Directions for this task: Quote exactly, and only, the lines from the one with "教务处 (220, 1016)" through the end of the listing.

Data under study:
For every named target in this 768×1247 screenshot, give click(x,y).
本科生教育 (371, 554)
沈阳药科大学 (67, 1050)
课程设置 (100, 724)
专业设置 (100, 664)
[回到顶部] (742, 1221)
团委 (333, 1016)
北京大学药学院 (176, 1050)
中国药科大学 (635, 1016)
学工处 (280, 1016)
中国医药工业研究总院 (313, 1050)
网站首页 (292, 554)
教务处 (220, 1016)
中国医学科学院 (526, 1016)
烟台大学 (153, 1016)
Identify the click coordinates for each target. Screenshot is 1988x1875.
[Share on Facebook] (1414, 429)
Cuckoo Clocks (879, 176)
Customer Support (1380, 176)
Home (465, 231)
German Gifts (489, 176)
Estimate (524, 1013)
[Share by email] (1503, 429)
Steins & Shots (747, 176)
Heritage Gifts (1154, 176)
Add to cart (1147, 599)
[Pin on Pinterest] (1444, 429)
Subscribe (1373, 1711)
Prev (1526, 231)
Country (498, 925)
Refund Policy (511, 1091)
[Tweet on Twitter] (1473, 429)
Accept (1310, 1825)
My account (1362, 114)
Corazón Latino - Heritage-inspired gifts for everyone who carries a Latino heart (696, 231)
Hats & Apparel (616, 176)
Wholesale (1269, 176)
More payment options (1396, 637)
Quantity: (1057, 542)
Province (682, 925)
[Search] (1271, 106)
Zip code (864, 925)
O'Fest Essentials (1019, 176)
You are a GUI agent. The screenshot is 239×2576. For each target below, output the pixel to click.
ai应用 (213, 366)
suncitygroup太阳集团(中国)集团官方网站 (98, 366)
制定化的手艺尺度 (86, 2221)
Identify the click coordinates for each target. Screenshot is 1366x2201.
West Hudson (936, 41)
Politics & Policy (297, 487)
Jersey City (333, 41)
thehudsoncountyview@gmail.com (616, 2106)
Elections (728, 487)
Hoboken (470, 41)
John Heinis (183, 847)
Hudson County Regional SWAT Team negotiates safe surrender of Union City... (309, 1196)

Solution to the exercise:
教务处 (220, 1016)
中国医学科学院 (526, 1016)
烟台大学 (153, 1016)
Identify the click coordinates for each target. Screenshot is 1988x1875.
[Share on Facebook] (1414, 429)
Cuckoo Clocks (879, 176)
Customer Support (1380, 176)
Home (465, 231)
German Gifts (489, 176)
Estimate (524, 1013)
[Share by email] (1503, 429)
Steins & Shots (747, 176)
Heritage Gifts (1154, 176)
Add to cart (1147, 599)
[Pin on Pinterest] (1444, 429)
Subscribe (1373, 1711)
Prev (1526, 231)
Country (498, 925)
Refund Policy (511, 1091)
[Tweet on Twitter] (1473, 429)
Accept (1310, 1825)
My account (1362, 114)
Corazón Latino - Heritage-inspired gifts for everyone who carries a Latino heart (696, 231)
Hats & Apparel (616, 176)
Wholesale (1269, 176)
More payment options (1396, 637)
Quantity: (1057, 542)
Province (682, 925)
[Search] (1271, 106)
Zip code (864, 925)
O'Fest Essentials (1019, 176)
You are a GUI agent. The screenshot is 239×2576. For each target below, output the pixel to click.
ai应用 (213, 366)
suncitygroup太阳集团(中国)集团官方网站 (98, 366)
制定化的手艺尺度 (86, 2221)
Identify the click coordinates for each target. Screenshot is 1366x2201.
West Hudson (936, 41)
Politics & Policy (297, 487)
Jersey City (333, 41)
thehudsoncountyview@gmail.com (616, 2106)
Elections (728, 487)
Hoboken (470, 41)
John Heinis (183, 847)
Hudson County Regional SWAT Team negotiates safe surrender of Union City... (309, 1196)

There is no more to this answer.